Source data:

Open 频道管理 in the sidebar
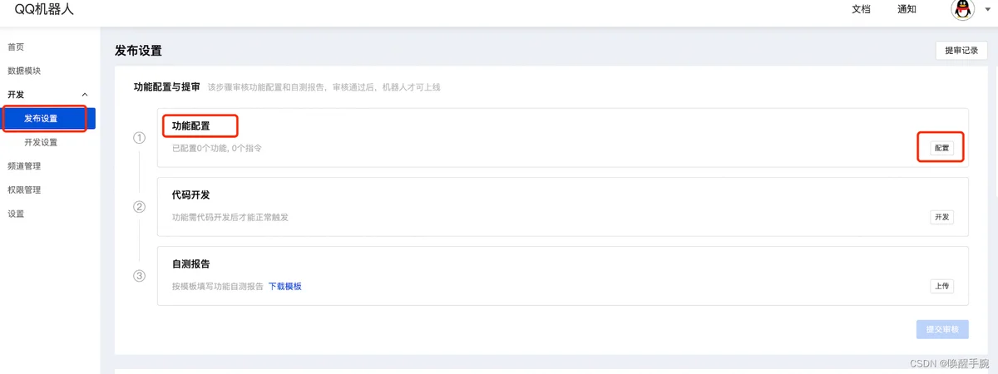998x374 pixels. pyautogui.click(x=24, y=166)
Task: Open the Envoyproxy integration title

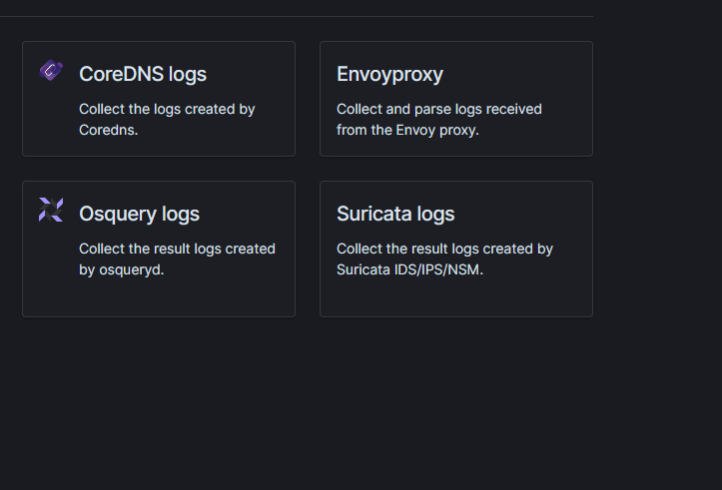Action: pos(389,74)
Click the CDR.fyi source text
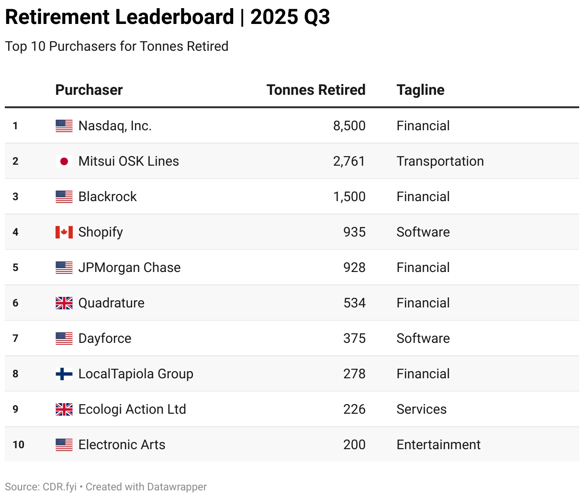The width and height of the screenshot is (584, 498). 59,487
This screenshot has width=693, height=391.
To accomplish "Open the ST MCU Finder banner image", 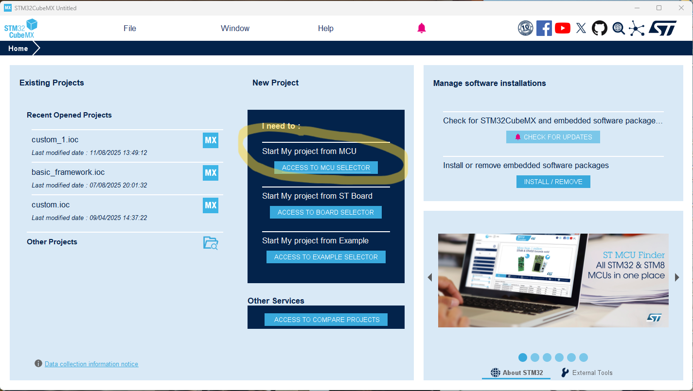I will 553,280.
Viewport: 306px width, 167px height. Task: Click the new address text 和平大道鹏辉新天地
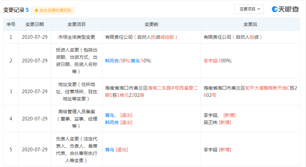266,88
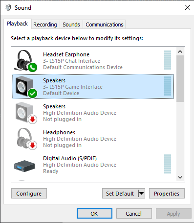Open the Set Default dropdown arrow

pyautogui.click(x=141, y=194)
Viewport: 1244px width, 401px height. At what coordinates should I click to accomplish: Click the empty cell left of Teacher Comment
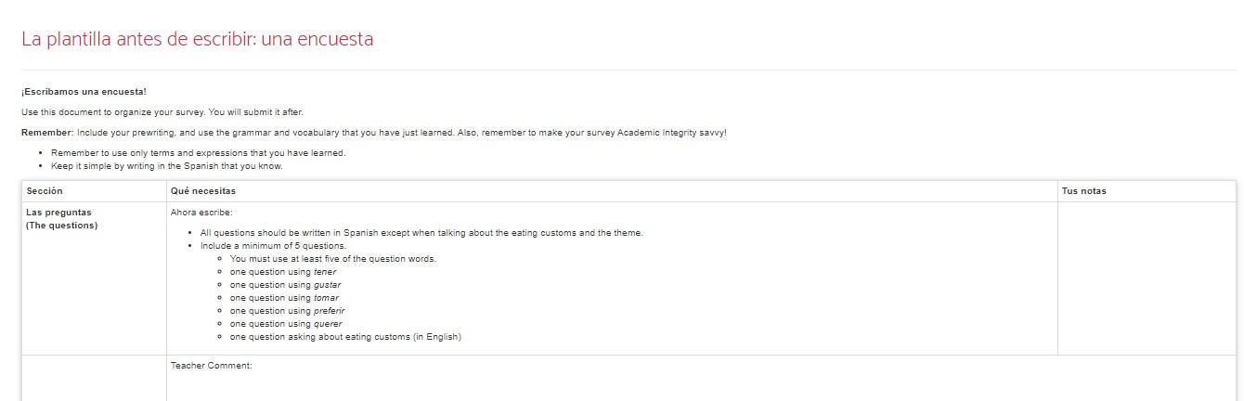pos(94,378)
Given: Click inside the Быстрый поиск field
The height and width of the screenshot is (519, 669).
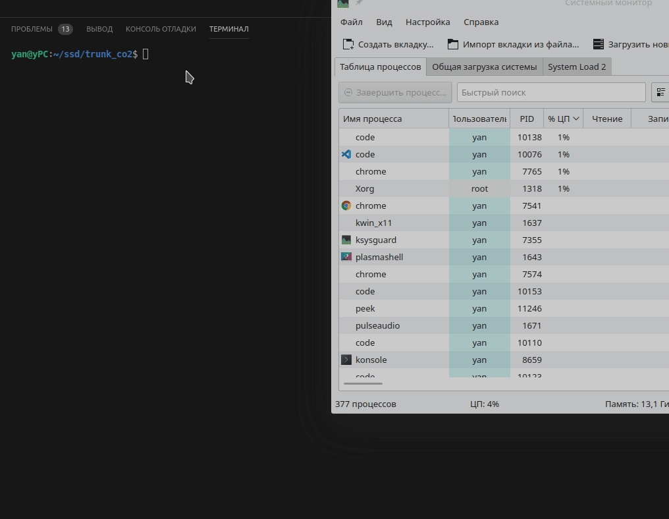Looking at the screenshot, I should pos(550,92).
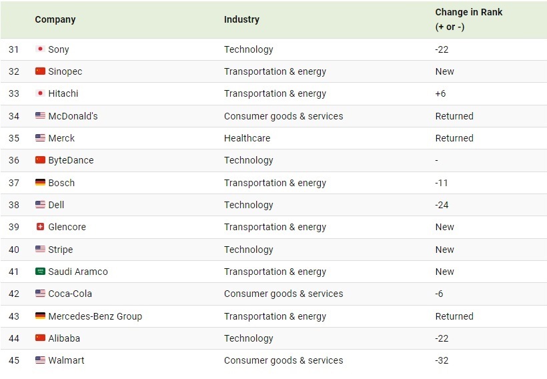Click Healthcare industry in Merck row
The image size is (547, 379).
(x=247, y=138)
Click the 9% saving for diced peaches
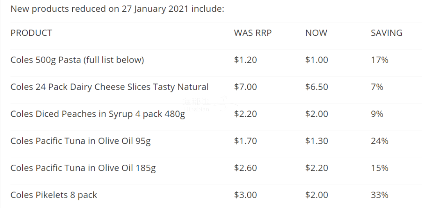 click(x=377, y=114)
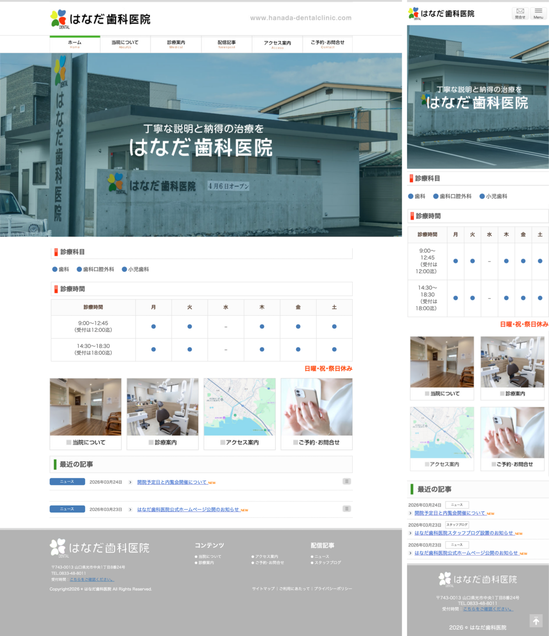
Task: Click the はなだ歯科医院 logo in desktop header
Action: click(x=101, y=19)
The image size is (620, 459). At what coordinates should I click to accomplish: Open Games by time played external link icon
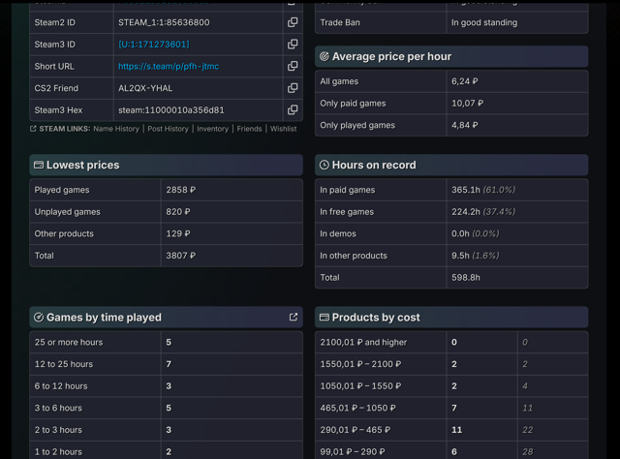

- [What the task requires]:
Please transcribe word for word the lines from the one bearing "Given: Click inside the Быстрый поиск field" through the last line of the records above, omitting the pictures.

- [Answer for the task]:
Given: Click inside the Быстрый поиск field
The height and width of the screenshot is (519, 669).
Looking at the screenshot, I should pos(550,92).
Click Healthcare industry in Merck row
The image size is (547, 379).
(x=247, y=138)
Click the 9% saving for diced peaches
 click(x=377, y=114)
Task: Click the はなだ歯科医院 logo in desktop header
Action: click(x=101, y=19)
The image size is (620, 459). At what coordinates should I click to accomplish: Open Games by time played external link icon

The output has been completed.